[Requirement]
The data beneath this task is to be duplicated exactly, in its entirety.

[Pixel coordinate grounding data]
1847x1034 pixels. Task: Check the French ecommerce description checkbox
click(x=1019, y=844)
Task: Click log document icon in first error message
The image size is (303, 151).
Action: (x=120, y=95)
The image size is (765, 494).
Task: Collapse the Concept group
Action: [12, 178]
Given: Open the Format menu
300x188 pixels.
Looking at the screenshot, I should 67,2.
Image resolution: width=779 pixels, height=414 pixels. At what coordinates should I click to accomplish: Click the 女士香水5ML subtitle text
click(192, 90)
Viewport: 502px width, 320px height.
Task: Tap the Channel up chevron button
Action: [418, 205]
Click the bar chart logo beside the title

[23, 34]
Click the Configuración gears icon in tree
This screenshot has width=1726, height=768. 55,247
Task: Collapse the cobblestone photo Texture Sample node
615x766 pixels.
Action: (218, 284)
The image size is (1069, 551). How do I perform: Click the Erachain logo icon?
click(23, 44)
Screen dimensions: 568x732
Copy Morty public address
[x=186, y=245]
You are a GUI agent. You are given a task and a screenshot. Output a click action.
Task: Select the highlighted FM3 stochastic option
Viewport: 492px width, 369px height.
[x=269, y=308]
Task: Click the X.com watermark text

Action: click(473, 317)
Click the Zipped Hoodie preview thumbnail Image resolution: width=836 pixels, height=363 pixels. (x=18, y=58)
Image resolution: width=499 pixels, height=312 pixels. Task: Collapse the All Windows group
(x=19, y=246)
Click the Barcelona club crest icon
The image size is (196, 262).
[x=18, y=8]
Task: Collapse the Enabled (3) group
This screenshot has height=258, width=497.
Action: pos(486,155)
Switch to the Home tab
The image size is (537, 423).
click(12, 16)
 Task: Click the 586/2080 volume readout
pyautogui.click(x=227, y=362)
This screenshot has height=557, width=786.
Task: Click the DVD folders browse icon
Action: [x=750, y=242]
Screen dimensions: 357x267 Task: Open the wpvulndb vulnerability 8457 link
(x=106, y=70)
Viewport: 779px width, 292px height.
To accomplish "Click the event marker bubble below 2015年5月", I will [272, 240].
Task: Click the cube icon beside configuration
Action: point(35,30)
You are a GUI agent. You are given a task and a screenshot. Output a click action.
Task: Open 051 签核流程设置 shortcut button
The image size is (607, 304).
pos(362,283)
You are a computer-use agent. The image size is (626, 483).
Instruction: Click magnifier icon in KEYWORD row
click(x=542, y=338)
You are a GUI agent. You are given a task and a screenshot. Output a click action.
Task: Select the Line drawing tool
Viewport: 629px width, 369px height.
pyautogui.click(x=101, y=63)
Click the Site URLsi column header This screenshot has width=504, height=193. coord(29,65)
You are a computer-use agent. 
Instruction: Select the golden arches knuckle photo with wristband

[Output for this task]
1847x1034 pixels. Task: Check the French ecommerce description checkbox
click(x=1019, y=844)
Task: Click log document icon in first error message
The image size is (303, 151).
Action: (x=120, y=95)
The image size is (765, 494).
Task: Collapse the Concept group
Action: [12, 178]
Given: Open the Format menu
300x188 pixels.
Looking at the screenshot, I should 67,2.
Image resolution: width=779 pixels, height=414 pixels. At what coordinates should I click to accomplish: Click the 女士香水5ML subtitle text
click(192, 90)
Viewport: 502px width, 320px height.
Task: Tap the Channel up chevron button
Action: [418, 205]
Click the bar chart logo beside the title

[23, 34]
Click the Configuración gears icon in tree
This screenshot has width=1726, height=768. 55,247
Task: Collapse the cobblestone photo Texture Sample node
615x766 pixels.
Action: (218, 284)
The image size is (1069, 551). How do I perform: Click the Erachain logo icon?
click(23, 44)
Screen dimensions: 568x732
Copy Morty public address
[x=186, y=245]
You are a GUI agent. You are given a task and a screenshot. Output a click action.
Task: Select the highlighted FM3 stochastic option
Viewport: 492px width, 369px height.
[x=269, y=308]
Task: Click the X.com watermark text

Action: click(473, 317)
Click the Zipped Hoodie preview thumbnail Image resolution: width=836 pixels, height=363 pixels. (x=18, y=58)
Image resolution: width=499 pixels, height=312 pixels. Task: Collapse the All Windows group
(x=19, y=246)
Click the Barcelona club crest icon
The image size is (196, 262).
[x=18, y=8]
Task: Collapse the Enabled (3) group
This screenshot has height=258, width=497.
Action: pos(486,155)
Switch to the Home tab
The image size is (537, 423).
click(12, 16)
 Task: Click the 586/2080 volume readout
pyautogui.click(x=227, y=362)
This screenshot has height=557, width=786.
Task: Click the DVD folders browse icon
Action: [x=750, y=242]
Screen dimensions: 357x267 Task: Open the wpvulndb vulnerability 8457 link
(x=106, y=70)
Viewport: 779px width, 292px height.
To accomplish "Click the event marker bubble below 2015年5月", I will [272, 240].
Task: Click the cube icon beside configuration
Action: point(35,30)
You are a GUI agent. You are given a task and a screenshot. Output a click action.
Task: Open 051 签核流程设置 shortcut button
The image size is (607, 304).
pos(362,283)
You are a computer-use agent. The image size is (626, 483).
Instruction: Click magnifier icon in KEYWORD row
click(x=542, y=338)
You are a GUI agent. You are given a task and a screenshot. Output a click action.
Task: Select the Line drawing tool
Viewport: 629px width, 369px height.
pyautogui.click(x=101, y=63)
Click the Site URLsi column header This screenshot has width=504, height=193. coord(29,65)
You are a computer-use agent. 
Instruction: Select the golden arches knuckle photo with wristband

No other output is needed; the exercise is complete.